Parrish started competing in 2006, following an Adelaide-based Australian Paralympic talent search event. She first represented Australia at the 2007 Arafura Games, where she won a gold medal in the 100 metre event and another gold medal in the 200 metre event. She set national records in the 100 metre and 200 metre events for Australia at the 2008 Australian National Championships. She represented Australia at the 2008 Summer Paralympics, making the finals in the 100 metre and 200 metre events. She finished eighth overall in the 100 metres and fifth overall in the 200 metres event.

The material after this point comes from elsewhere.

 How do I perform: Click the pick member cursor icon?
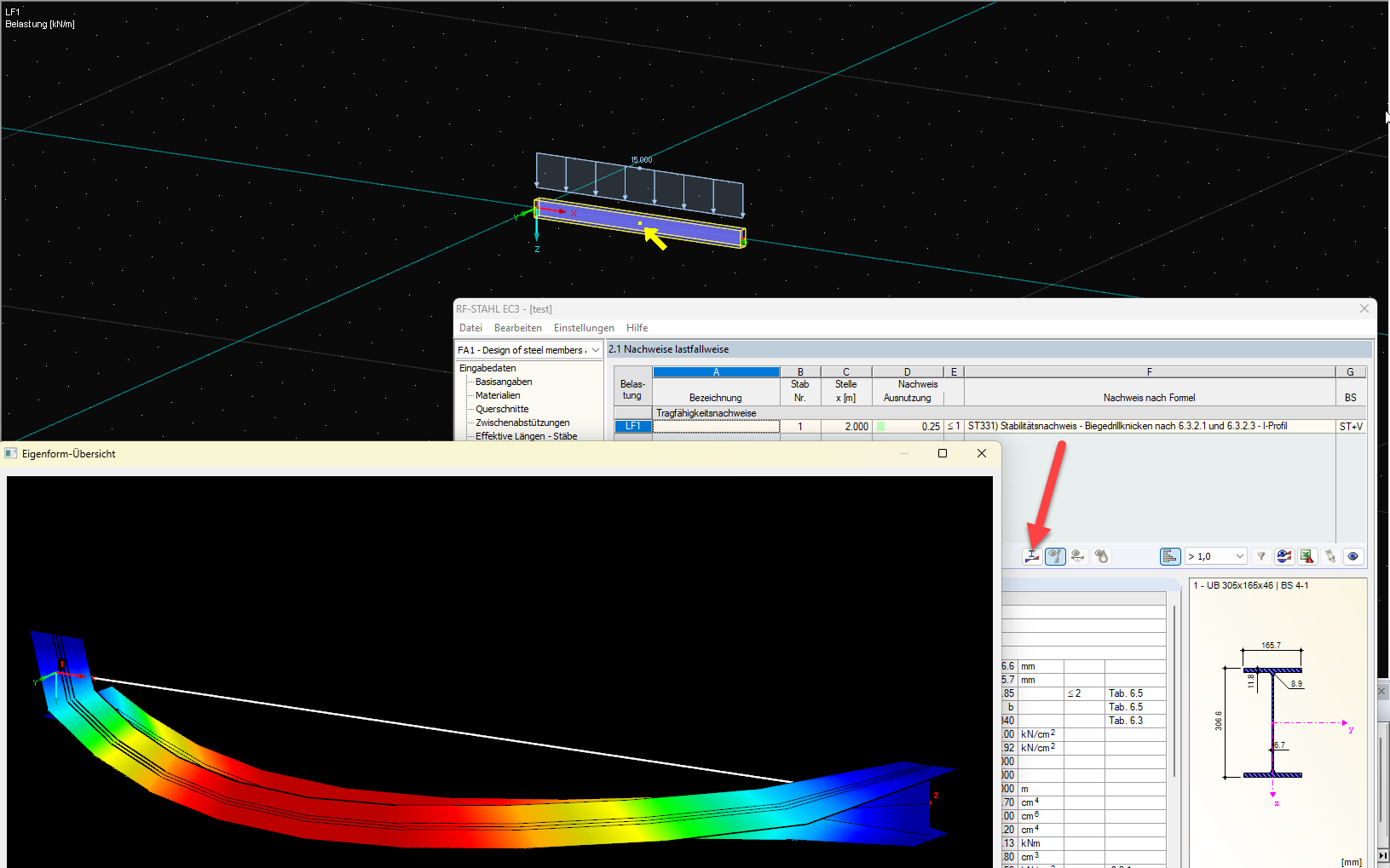[1329, 556]
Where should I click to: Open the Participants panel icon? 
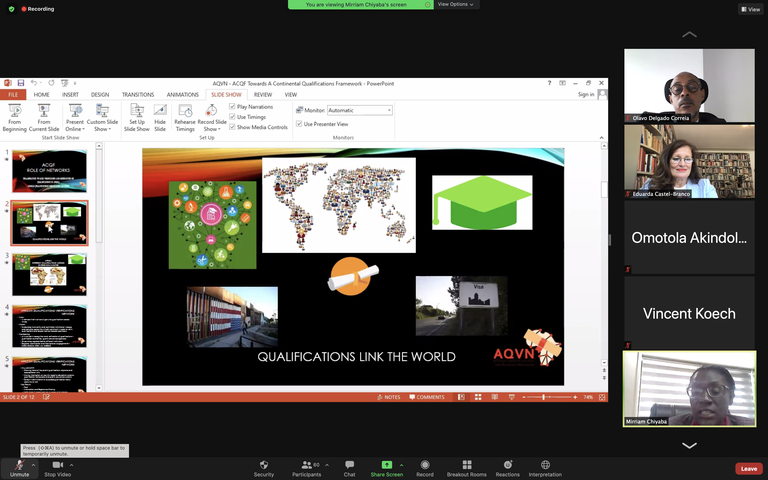click(305, 464)
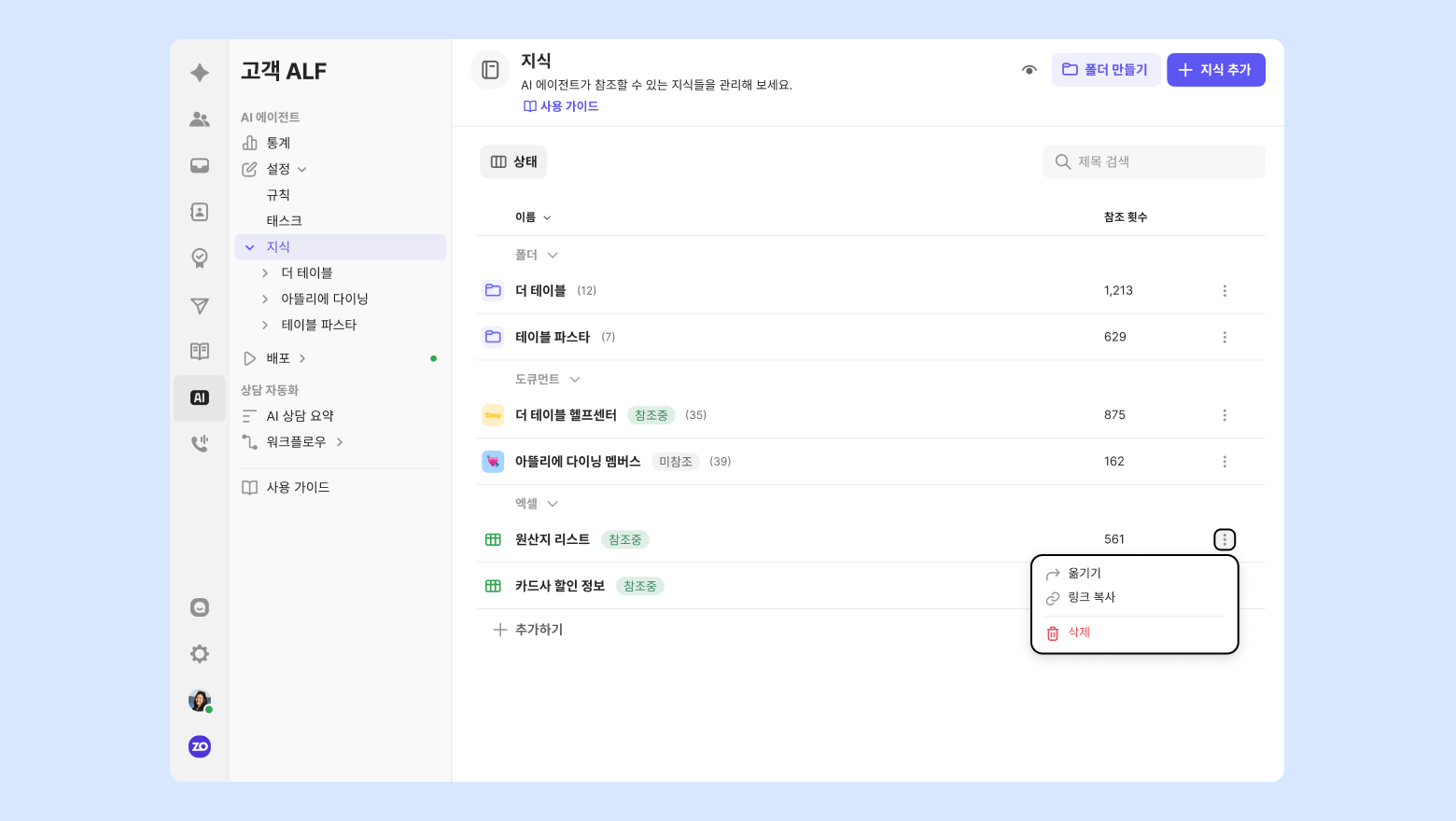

At the 2011 Arafura Games, she finished second in the Women Long Jump Ambulant event with a distance of 3.98 metres, and earned two gold medals. She competed in the 2012 Australian Athletics Championships. With a jump of 4.35 metres, she won the long jump event. She was selected to represent Australia at the 2012 Summer Paralympics in athletics in the 4 × 100 metre relay, 100 metres, 200 metres and long jump events.